▶ _COMPLETE THE FOLLOWING_:
**a)** According to the basketball discussion below, which player's shooting won the Nuggets' March 11 game in Sacramento?
**b)** Write the next few sentences of the basketball discussion below, picking up after its final sentence.

Many fans who watch the Nuggets closely have gone apoplectic about Camby's insistence of developing his jump shot and acting on occasion as if he is a point guard, but I say that if a man is that solid on defense, he has the right within reason to try to develop the style of offensive play he is most comfortable with. In summary, overall I am a Camby supporter, but his ppg in the pre-Melo era was miserable, and he has never been a major offensive contributor for the Nuggets, unlike most of the other centers of the top teams of the West.

You said "Being a 'winner,' though, is ultimately decided by championships and Melo is nowhere close to leading a team to an NBA title." But as a reminder, I said that no single player has ever been responsible alone for winning a Championship for his team. Let me quote myself because I think if you ranked my points, this is one of my very most important points in this discussion: "It is that simple; neither Melo, Michael Jordan, nor anyone else can 'lead his team by example and win a Championship without truly skilled and great teammates. This idea that the most great players can take any team they are on and lead them to the promised land is nothing more than an urban legend."

As a little example, it was Linas Kleiza finally showing alot of skill in shooting the basketball that got the win for the Nuggets on March 11 in Sacramento, not Melo or anyone else "leading the Nuggets to victory by example." Had Kleiza missed most of those shots, the Nuggets would have lost, and he did not make those particular shots out of respect for Melo's great floor leadership or some other abstract thing. He made them because he has been working like hell in practice on his 3-point shot, and he finally had the skill, the poise, and the determination to make them rather than miss them. Now if Kleiza were to continue to play close to as well as he played against the Kings, and the Nuggets were to reach the Western Conference final, folks such as you would end up saying "Wow, Melo really turned it around and led his team to the Conference final". But the reality would be alot more subtle; it would be that it was due to Kleiza and his coaches busting their butts in practice to get Kleiza physically and mentally equipped to hit 3-pointers in high pressure situations. It never ceases to amaze me when a sports analyst ascribes coaching skills (and coaching work) to a player, especially a young player like Melo. Melo can and does set a tone and certain standards of practice and effort, but beyond these atmospherics, players like Kleiza have got to produce individually.

If you think that the Vancouver Grizzlies would have won an NBA Championship (and stayed in Vancouver, no doubt) had Michael Jordan played all his years with them, then I will be truly amazed.

Sorry, the link didn't work because of the bracket at the end. (Even though the bracket is not visible, it still can show up on the paste for some strange reason; the end of the reference should just be nuggets, with nothing after the "s".)

(Saved entries)
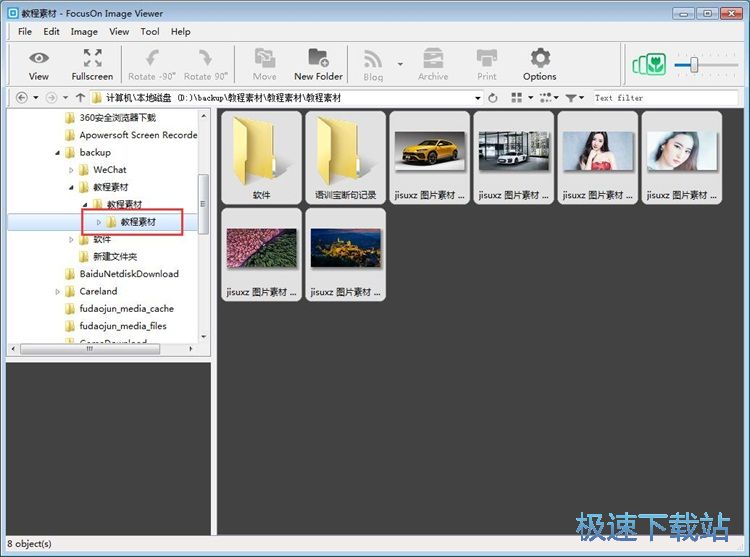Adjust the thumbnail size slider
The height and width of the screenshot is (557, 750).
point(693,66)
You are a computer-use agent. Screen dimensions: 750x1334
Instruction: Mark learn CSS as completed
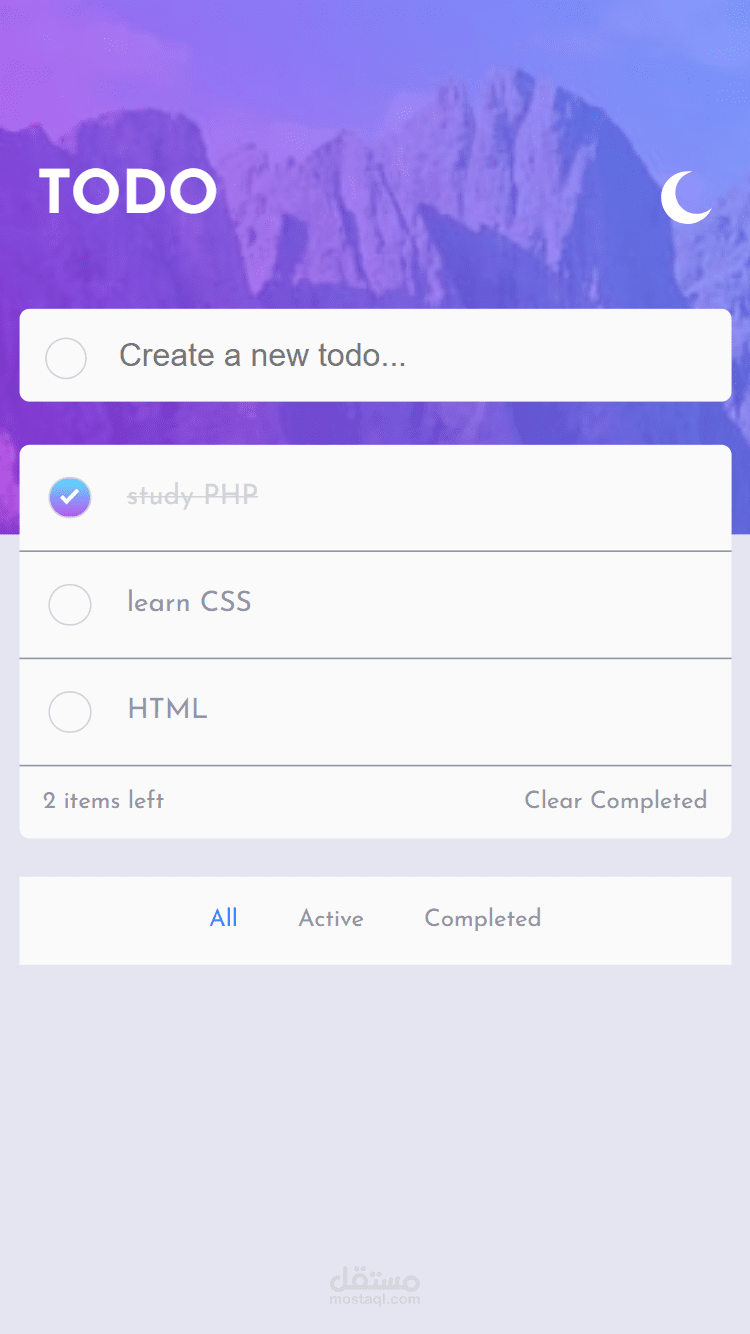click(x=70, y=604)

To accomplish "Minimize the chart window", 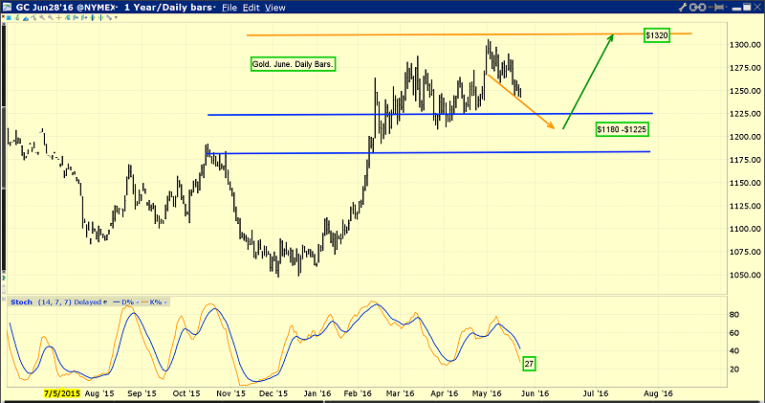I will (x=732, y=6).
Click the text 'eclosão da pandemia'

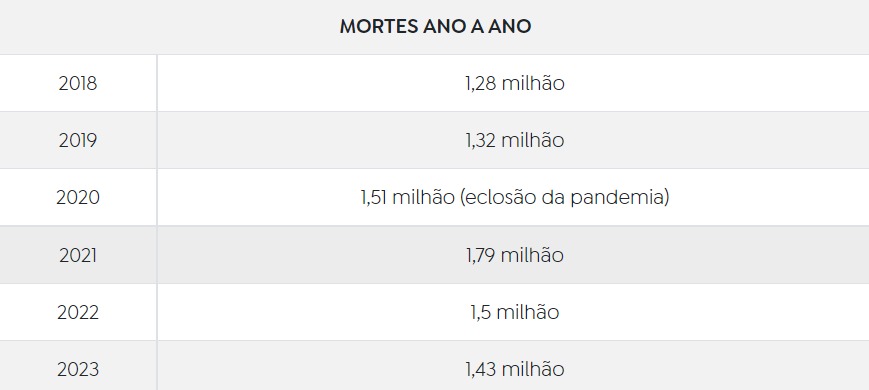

▶ _RESULTS IN ORDER_:
**a)** Linas Kleiza

**b)**
I never even hinted that I was comparing Melo to Michael Jordan. I brought Michael Jordan into my discussion to explain how even one of the all-time best players in history needed and got substantial skilled help in order to win Championships. Had Chicago not made the key 1987-1992 improvements to their team that they made, Jordan alone would NEVER by himself have "led the Bulls to a Championship". And that's why the Nuggets practically bet the ranch on Iverson.

If you don't think Denver's win-loss record transformation in one year from pre-Melo to Melo is amazing, ask around to see how many basketball analysts think that any of the following teams will turn things around in one year, by next year finishing with more wins and losses, and making the playoffs:

Boston
Atlanta
Memphis
Charlotte

Maybe one of these teams will do a one-year turnaround next year, but they are going to have to have an instant elite player from the draft to do it, just as the Nuggets had.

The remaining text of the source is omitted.